Nasz rozmówca z firmy Bikeu widzi natomiast szansę na nowe otwarcie za sprawą rowerów elektrycznych.
– Chcielibyśmy przekonać miasto do wprowadzenia projektu długoterminowego wypożyczania rowerów elektrycznych. Taki projekt pioniersko wprowadził Kraków, a potem Jaworzno. Osoba płacąca podatki w Bielsku mogłaby wypożyczyć np. na trzy miesiące, abonamentowo, rower o wartości kilkunastu tysięcy za kwotę będącą w jej zasięgu – kilkadziesiąt złotych miesięcznie. Taki sprzęt mógłby być serwisowany, tematy gwarancyjne leżały by po stronie operatora mającego całodobową infolinię. Wcześniej miasto nie zdecydowało się na taki krok, gdyż chciało zobaczyć, jak takie rozwiązania spiszą się w innych miastach. Dziś mija rok działalności w Krakowie, prawie 8 miesięcy w Jaworznie Czas, żeby pomyśleć o tym w Bielsku-Białej – mówi portalowi luBBie.pl.
Na ten moment Urząd Miejski nie przygotowuje się do wprowadzenia w Bielsku-Białej takiego systemu. Jeśli jednak kiedyś takie rozwiązanie pojawiłoby się w stolicy Podbeskidzia, to właśnie w formie abonamentów. Zastępca Naczelnika Wydziału Kultury i Promocji Urzędu Miasta Anna Zgierska także jest bowiem zdania, że w wypadku rowerów elektrycznych ich pożyczanie „na minuty” nie sprawdziłoby się z powodu większego skomplikowania systemu.

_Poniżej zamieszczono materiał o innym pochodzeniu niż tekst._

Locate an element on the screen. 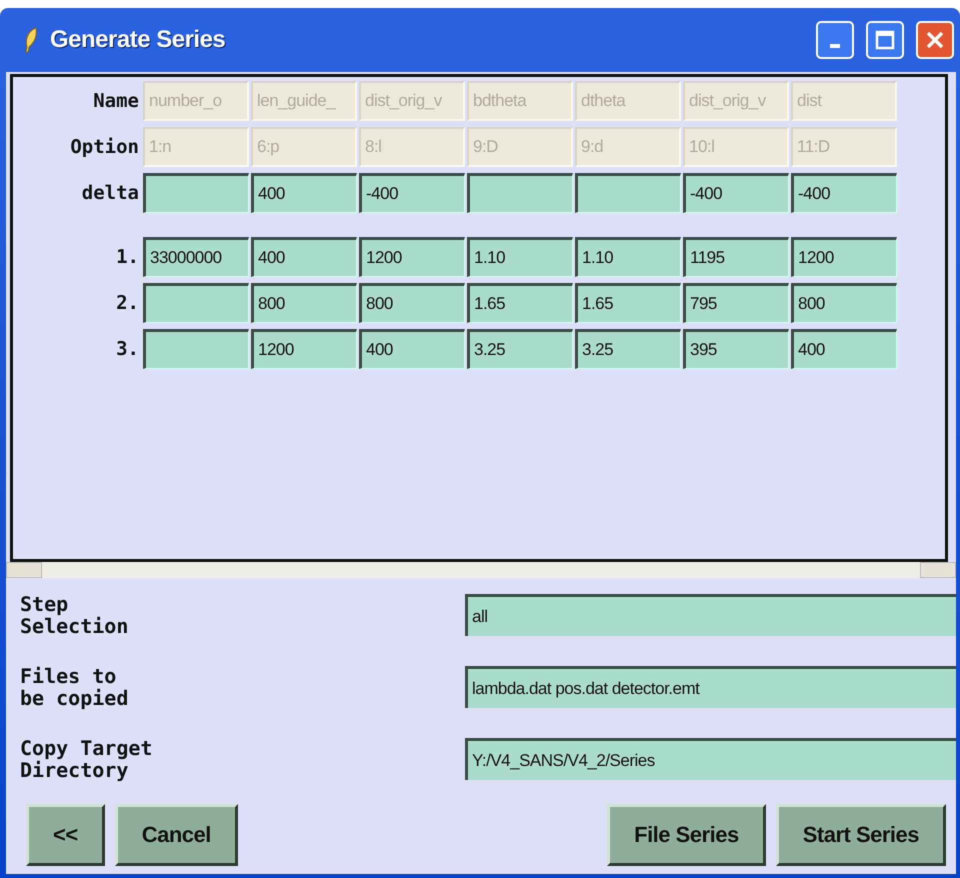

Nie da się przy tym nie zauważyć, że do zakończenia projektu BBBike przyczyniły się nie tylko pieniądze, ale także „bum” na hulajnogi elektryczne – naturalną konkurencję dla rowerów. W tym wypadku Marcin Jeż jest jednak sceptyczny. Chodzi o bezpieczeństwo dość szybkich pojazdów z małymi kołami.
– Pewnym argumentem przeciwko rowerom miejskim były hulajnogi, ich popularność. Natomiast my jako firma mamy zakaz prowadzenia wdrażania hulajnóg elektrycznych ze względu na urazowość. W Paryżu infrastruktura tego typu była olbrzymia, działała świetnie, ale właśnie z powodu kontuzji zakazano tego typu pojazdów „na minuty”. Oczywiście można korzystać z hulajnóg bezpiecznie, ale nie każdy postępuje odpowiedzialnie, nie każdy korzysta z kasku i jeździ odpowiedzialnie z myślą o sobie i innych – podsumowuje.
Tym samym Bielsko-Biała na progu wiosny roku 2024 pozostaje bez systemu rowerów miejskich. Jeśli ktoś planuje nie tylko weekendowe wycieczki, ale i dojazdy do pracy przy pomocy mechanicznego jednośladu, musi zaopatrzyć się we własny sprzęt. I tak najpewniej zostanie nie tylko w tym, ale i w kolejnych sezonach.